O’Sullivan shares that “AI is not just a technical tool, it is a social phenomenon… it is going to have really far-reaching consequences on…humanity”.
Therefore, any discussions about AI need to involve a broad set of stakeholders.
“We need to bring everyone into the conversation,” Trindel agrees.
O’Sullivan is impressed with Workday’s approach: “They are global leaders in Responsible AI. They were one of the first companies to have one person responsible for responsible AI, and they were one of the first to start lobbying regulators and to start talking about the need for guidance.”
“One of the things that I’ve been impressed with is that they give civic society a voice – a lot of companies are…just focused on their customers, but civic society is really important,” O’Sullivan tells UNLEASH.
The moving target of regulation
Currently, the world is at a real inflection point in terms of AI, but the future is uncertain – these technologies will continue to evolve, and that means the regulations will also change over time.
Workday sees this work as a journey – during a panel session, Trindel stated: “Anyone who says they have the entire thing figured out completely probably isn’t being 100% truthful”, so Workday is “watching how things develop”.
Jeppesen added: “If you wanted to make a movie about AI policy and regulation right now, it would have to be called Everything Everywhere All At Once.
“It is an ongoing process.”
It remains a challenge to future proof regulations for an unknown, unpredictable technology.
During his keynote, Carl Eschenbach, newly appointed co-CEO of Workday, noted that trust cannot be earnt just once – it is a continual process.
While vendors like Workday take on a lot of responsibility around AI, there is also a lot for organizations – and specifically HR leaders – to be aware of, particularly amid this evolving regulatory context.
Trindel shared in a panel discussion: “We understand that we are the developer of the technology, and our customers are the deployer. We look every carefully at the distinction of roles and responsibilities between different players or actors in the space.”
Workday, for instance, doesn’t have direct access to employees, so it is on the employer to ask for their consent around how their data is used by vendors and other external partners.
According to Shane Luke, head of AI and machine learning at Workday, when dealing with external data, the HR tech giant takes a “who needs to know only” approach.
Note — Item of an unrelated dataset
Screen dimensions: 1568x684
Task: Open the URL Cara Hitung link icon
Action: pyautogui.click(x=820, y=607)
“We have policies, we train people, we only people who should have access to the data to have access it” – but he didn’t explain precisely how Workday prevents malicious actors from getting through the security protocols.
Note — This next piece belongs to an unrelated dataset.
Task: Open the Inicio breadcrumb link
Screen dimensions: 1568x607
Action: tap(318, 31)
Dutch multinational tech giant Philips is one of Workday’s oldest customers in EMEA. In an media roundtable at Workday Rising EMEA, Efthymios Zindros, Director of HR IT at Philips, shares that Workday is its “single source of truth”.
Zindros shares that while there is a business demand for generative AI within Philips – “we see significant cost savings” – but it is challenging to figure out the best uses cases, and to ensure that HR can implement it ethically and responsibly.
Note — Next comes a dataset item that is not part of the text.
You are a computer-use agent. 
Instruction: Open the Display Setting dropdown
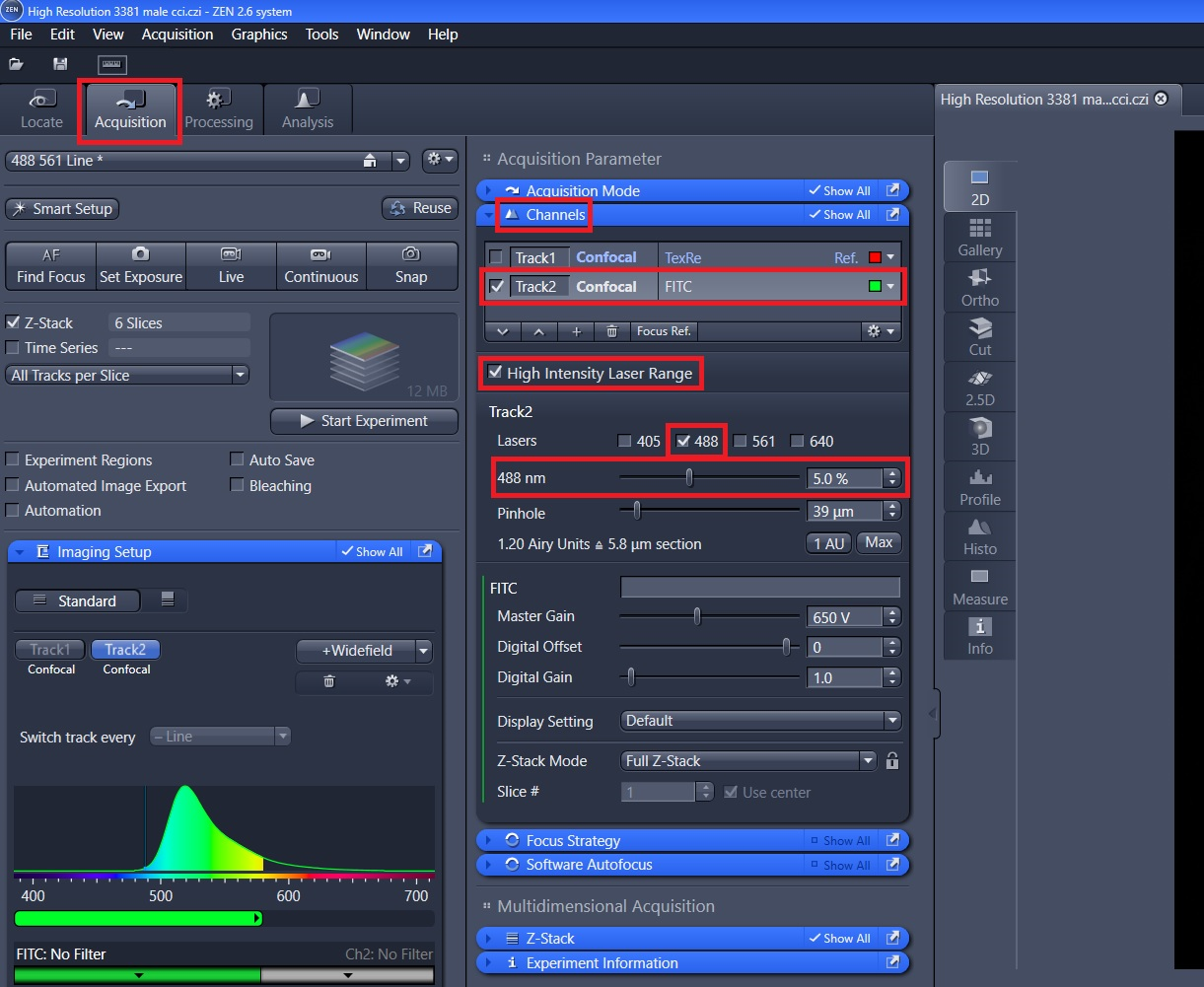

He remains unsure about the maturity of generative AI products coming from all vendors, and believes the full functionality may take two, three years to develop.
Talking directly to HR leaders about the future of AI, O’Sullivan says it is important to not buy into the scaremongering about “existential risk” – “It’s not helpful”, and it distracts from the real risks that organizations do need to be aware of.
Then have productive with all of your vendors and the design of technology (and the data being used), and really dial into the use cases that work best for your business, and your workers.